Immer wieder kann man die Müdigkeit von bloggenden Müttern im ersten und manchmal auch zweiten Babyjahr direkt aus ihren Texten lesen. Meistens sind es die „Tippfejler“, hingefeuert durch das beiläufige Treffen der Taste neben der Taste. Manchmal aber sind es einfach die Texte selbst, diese müde-genervten Gedankengänge, die mitten in der Nacht verfasst werden, nur um mal wieder etwas auf dem Blog zu schreiben. Oder ein Text ist dem Druck geschuldet, wie sonst doch auch immer jeden Tag etwas zu schreiben. Natürlich macht es einen Unterscheid, ob eine allein erziehende Mutter darüber schreibt, die oft ja gar nicht anders kann, als viele Probleme im Alleingang zu regeln, was es natürlich nicht einfacher macht.
In nicht wenigen Fällen ist aber das Grundproblem, dass die gerade angesprochenen Mütter den täglichen Familienalltag trotz der Existenz eines Partners größtenteils im Alleingang wuppen müssen. Fast immer deshalb, weil die Väter zur Arbeit gehen und sich zu großen Teilen aus der Alltagsorganisation raushalten. Jedenfalls lese ich das immer wieder aus den traurigen Texten heraus, in denen darüber geklagt wird, wie anstrengend das nächtliche Schuckeln des Babys ist, das andauernde Stillen, die tagsüber parallel dazu anfallende Organisation der Freizeitaktivitäten der großen Geschwister oder eben nur das permanente Wechseln der Windeln oder der vollgespuckten Babykleidung. Von Brechdurchfallzeiten will ich mal lieber gar nicht anfangen.
Erschöpfte Mütter, sagt es euren Männern
Ich kann aus eigener Erfahrung nur ganz deutlich sagen: Liebe erschöpfte Mütter, sagt es euren Partnern. Sagt es ihnen freundlich, aber deutlich, dass dieser ganzen Baby- und Kinderjob nicht eure alleinige Aufgabe ist. Denn in vielen Fällen realisieren die Partner nicht, was da alles an Anstrengung dran hängt . Oder ihnen ist die Tragweite der Konsequenzen nicht bewusst. Denn wenn die Frau sechs, sieben, acht anstrengende Monate nach der Geburt erschöpft in der Küche beim morgendlichen Produzieren des Brotdoseninhalts zusammenklappt, werden die Probleme riesengroß. Weil sie es in diesem Moment nämlich schon sind! Und ja natürlich wäre es viel besser, es müsste nichts gesagt werden. Es wäre selbstverständlich, dass Eltern sich beide gleichermaßen verantwortlich für den gesamten Familienalltag fühlen. Aber ich weiß auch wie die Realität aussieht, wie viele heutige Väter früher in diesem Kontext sozialisiert wurden. Das ist keine Entschuldigung, nur eine Feststellung.

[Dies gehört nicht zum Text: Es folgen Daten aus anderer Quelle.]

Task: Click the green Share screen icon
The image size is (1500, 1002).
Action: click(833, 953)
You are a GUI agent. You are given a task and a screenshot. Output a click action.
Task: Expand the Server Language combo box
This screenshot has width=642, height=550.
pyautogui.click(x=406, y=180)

Anja hat mir in unseren harten Phasen immer wieder Beispiele aus ihrem Hebammenalltag geschildert, in den Frauen komplett zusammengeklappt sind. Das passierte nie von heute auf morgen. Es gab immer eine meist längere Vorgeschichte. Und meist musste dann der Vater plötzlich von heute auf morgen alles übernehmen und dann alleine wuppen, was ihn dann nicht selten in ganz ähnliche Erschöpfungszustände brachte. Dem kann man zumindest ein bisschen vorbeugen. Zwei Eltern am Limit sind immer schlechter, als wenn beide ein wenig müde und fertig sind, was die erste Babyzeit nun mal einfach so mit sich bringt…
Wie so häufig ist die mangelnde oder schwierige Kommunikation das Problem. Es wird herumgedruckst, relativiert, eingeordnet, abgewogen, ob es dem Mann denn zumutbar ist, ihn neben dem Druck auf der Arbeit noch mit dem Druck des Babyalltags zu konfrontieren. Herrje: Natürlich ist es das.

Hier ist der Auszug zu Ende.